The output must reproduce each line of the data word for word.

- - - - - - -

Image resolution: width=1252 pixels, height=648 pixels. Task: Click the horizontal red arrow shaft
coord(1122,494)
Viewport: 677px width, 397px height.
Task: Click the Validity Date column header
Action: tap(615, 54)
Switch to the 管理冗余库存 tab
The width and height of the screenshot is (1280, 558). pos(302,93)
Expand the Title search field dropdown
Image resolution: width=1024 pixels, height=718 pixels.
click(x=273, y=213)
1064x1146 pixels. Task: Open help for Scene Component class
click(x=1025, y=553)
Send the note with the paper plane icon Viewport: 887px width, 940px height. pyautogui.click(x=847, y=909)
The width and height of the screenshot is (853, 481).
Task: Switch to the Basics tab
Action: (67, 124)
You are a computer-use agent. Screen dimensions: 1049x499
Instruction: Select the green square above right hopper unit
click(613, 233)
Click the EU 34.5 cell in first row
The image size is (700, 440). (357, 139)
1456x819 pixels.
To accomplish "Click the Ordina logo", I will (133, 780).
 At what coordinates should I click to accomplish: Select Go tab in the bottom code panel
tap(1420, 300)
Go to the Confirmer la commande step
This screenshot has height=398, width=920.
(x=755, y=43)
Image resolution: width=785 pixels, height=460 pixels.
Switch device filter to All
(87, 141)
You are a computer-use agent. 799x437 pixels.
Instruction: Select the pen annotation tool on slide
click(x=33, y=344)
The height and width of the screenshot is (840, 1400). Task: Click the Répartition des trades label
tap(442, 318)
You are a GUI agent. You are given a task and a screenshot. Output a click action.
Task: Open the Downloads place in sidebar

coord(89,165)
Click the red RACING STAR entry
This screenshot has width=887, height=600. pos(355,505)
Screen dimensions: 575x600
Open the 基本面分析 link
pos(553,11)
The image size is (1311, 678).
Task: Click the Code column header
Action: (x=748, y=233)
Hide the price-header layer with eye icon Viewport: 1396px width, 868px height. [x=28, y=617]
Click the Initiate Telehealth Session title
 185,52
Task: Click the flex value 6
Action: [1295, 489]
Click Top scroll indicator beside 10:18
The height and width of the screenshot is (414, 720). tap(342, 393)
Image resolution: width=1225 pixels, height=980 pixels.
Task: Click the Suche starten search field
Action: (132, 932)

- - - - - - -

EXERCISE SOLUTION
Image resolution: width=1252 pixels, height=648 pixels. Task: Click the horizontal red arrow shaft
coord(1122,494)
Viewport: 677px width, 397px height.
Task: Click the Validity Date column header
Action: tap(615, 54)
Switch to the 管理冗余库存 tab
The width and height of the screenshot is (1280, 558). pos(302,93)
Expand the Title search field dropdown
Image resolution: width=1024 pixels, height=718 pixels.
click(x=273, y=213)
1064x1146 pixels. Task: Open help for Scene Component class
click(x=1025, y=553)
Send the note with the paper plane icon Viewport: 887px width, 940px height. pyautogui.click(x=847, y=909)
The width and height of the screenshot is (853, 481).
Task: Switch to the Basics tab
Action: (67, 124)
You are a computer-use agent. Screen dimensions: 1049x499
Instruction: Select the green square above right hopper unit
click(613, 233)
Click the EU 34.5 cell in first row
The image size is (700, 440). (357, 139)
1456x819 pixels.
To accomplish "Click the Ordina logo", I will (133, 780).
 At what coordinates should I click to accomplish: Select Go tab in the bottom code panel
tap(1420, 300)
Go to the Confirmer la commande step
This screenshot has height=398, width=920.
(x=755, y=43)
Image resolution: width=785 pixels, height=460 pixels.
Switch device filter to All
(87, 141)
You are a computer-use agent. 799x437 pixels.
Instruction: Select the pen annotation tool on slide
click(x=33, y=344)
The height and width of the screenshot is (840, 1400). Task: Click the Répartition des trades label
tap(442, 318)
You are a GUI agent. You are given a task and a screenshot. Output a click action.
Task: Open the Downloads place in sidebar

coord(89,165)
Click the red RACING STAR entry
This screenshot has width=887, height=600. pos(355,505)
Screen dimensions: 575x600
Open the 基本面分析 link
pos(553,11)
The image size is (1311, 678).
Task: Click the Code column header
Action: (x=748, y=233)
Hide the price-header layer with eye icon Viewport: 1396px width, 868px height. [x=28, y=617]
Click the Initiate Telehealth Session title
 185,52
Task: Click the flex value 6
Action: [1295, 489]
Click Top scroll indicator beside 10:18
The height and width of the screenshot is (414, 720). tap(342, 393)
Image resolution: width=1225 pixels, height=980 pixels.
Task: Click the Suche starten search field
Action: (132, 932)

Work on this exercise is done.